The goal of filing the H-1B is to obtain an approval for a needed worker. It is permissible to file as many H-1Bs as are needed to fill the employer's needs. Employers simply need to be cautious about over-filing, as it can be counter-productive, resulting in high rates of denial.
Employers who may have filed disproportionate numbers of H-1B petitions in past years may also be questioned. This occurs when the number of employees listed on the current H-1B petitions does not reflect the employment of those for whom petitions were filed in the past. For example, if an employer has twenty employees, and obtains approvals for fifty additional H-1B employees in FY2009, then questions could arise during the FY2010 filings if the H-1B filings do not reflect an appropriate increase in the number of employees.

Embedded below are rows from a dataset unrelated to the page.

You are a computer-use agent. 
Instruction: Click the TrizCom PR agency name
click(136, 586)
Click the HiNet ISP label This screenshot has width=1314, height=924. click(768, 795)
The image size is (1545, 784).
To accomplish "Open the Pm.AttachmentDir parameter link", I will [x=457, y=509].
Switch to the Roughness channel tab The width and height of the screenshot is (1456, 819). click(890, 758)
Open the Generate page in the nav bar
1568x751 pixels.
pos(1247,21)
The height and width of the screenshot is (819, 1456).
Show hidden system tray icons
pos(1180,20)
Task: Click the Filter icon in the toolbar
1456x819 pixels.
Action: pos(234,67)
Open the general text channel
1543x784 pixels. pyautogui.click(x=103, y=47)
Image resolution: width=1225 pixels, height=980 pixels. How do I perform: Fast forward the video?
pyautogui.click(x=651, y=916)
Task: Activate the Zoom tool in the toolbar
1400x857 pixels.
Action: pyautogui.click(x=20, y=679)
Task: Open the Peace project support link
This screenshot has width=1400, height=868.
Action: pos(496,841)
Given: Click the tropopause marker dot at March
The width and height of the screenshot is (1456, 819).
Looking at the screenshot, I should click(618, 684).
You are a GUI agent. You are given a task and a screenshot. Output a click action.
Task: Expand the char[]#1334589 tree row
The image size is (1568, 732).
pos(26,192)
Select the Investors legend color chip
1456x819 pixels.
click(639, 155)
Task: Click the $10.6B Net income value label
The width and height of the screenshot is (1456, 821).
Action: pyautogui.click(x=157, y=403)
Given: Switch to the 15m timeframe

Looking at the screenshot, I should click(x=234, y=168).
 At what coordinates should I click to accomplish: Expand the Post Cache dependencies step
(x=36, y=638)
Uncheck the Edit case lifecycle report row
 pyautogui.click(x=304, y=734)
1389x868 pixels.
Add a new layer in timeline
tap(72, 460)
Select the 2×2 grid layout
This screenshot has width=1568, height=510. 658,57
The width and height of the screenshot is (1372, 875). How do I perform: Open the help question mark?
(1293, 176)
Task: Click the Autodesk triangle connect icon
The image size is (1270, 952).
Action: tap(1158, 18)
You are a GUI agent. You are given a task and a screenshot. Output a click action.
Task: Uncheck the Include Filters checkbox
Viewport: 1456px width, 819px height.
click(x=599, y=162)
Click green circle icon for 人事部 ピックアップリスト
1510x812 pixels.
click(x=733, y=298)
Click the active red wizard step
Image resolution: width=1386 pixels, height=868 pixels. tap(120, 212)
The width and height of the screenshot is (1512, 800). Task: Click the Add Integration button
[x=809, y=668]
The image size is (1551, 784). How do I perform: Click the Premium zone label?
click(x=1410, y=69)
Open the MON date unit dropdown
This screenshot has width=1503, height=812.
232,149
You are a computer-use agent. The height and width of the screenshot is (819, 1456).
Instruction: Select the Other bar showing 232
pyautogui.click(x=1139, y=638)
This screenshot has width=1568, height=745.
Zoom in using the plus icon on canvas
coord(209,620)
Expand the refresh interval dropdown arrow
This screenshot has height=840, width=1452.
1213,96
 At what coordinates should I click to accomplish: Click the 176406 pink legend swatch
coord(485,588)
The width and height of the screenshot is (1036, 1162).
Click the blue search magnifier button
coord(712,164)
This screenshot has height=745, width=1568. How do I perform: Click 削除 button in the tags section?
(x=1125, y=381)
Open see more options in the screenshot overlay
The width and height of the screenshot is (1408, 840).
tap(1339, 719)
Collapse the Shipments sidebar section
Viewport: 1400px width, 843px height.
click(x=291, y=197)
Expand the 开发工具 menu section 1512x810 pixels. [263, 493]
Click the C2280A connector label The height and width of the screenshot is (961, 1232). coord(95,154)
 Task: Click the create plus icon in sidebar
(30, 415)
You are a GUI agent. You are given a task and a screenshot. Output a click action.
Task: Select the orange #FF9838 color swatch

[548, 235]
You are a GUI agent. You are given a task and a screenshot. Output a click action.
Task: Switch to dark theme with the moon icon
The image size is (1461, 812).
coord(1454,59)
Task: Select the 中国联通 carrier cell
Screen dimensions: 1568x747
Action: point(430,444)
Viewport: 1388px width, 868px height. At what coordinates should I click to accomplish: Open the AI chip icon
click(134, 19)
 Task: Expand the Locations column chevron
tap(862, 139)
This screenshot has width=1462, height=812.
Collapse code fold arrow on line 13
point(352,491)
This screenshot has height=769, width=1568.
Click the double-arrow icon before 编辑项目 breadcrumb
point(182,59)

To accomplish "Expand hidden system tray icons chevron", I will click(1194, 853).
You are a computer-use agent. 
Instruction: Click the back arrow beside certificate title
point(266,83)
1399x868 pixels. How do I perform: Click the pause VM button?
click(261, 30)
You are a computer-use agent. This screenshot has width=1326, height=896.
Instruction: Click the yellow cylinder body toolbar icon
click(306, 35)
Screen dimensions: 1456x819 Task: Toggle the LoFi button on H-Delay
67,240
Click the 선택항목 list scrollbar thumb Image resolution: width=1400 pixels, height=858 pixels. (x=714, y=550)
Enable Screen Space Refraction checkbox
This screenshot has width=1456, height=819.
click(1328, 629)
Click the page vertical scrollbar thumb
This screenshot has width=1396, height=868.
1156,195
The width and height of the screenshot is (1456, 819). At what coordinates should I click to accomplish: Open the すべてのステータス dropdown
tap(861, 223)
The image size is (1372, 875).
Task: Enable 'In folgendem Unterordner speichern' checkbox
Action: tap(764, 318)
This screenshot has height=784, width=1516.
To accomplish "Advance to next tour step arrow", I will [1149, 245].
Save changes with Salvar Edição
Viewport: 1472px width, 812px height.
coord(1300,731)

There can be a number of reasons that the petitioned employees are not all working for the company, or that the overall number of employees did not increase by the number of filings. Employees may change jobs, or may have been the beneficiaries of multiple petitions and declined the employment. In these situations, it is important to have proper, thorough documentation of the termination of the employment and the withdrawal of the H-1B petitions.
Employers who have concerns in this regard should contact the Murthy Law Firm to consult with an experienced, knowledgeable attorney in advance. If petitions need to be withdrawn, then this should occur promptly. If the time for a prompt withdrawal has passed, it is better to withdraw as soon as possible, than to wait until a Request for Evidence (RFE) is issued. Failure to withdraw also generates other significant potential problems with regard to violations of the Labor Condition Application (LCA) wage requirements.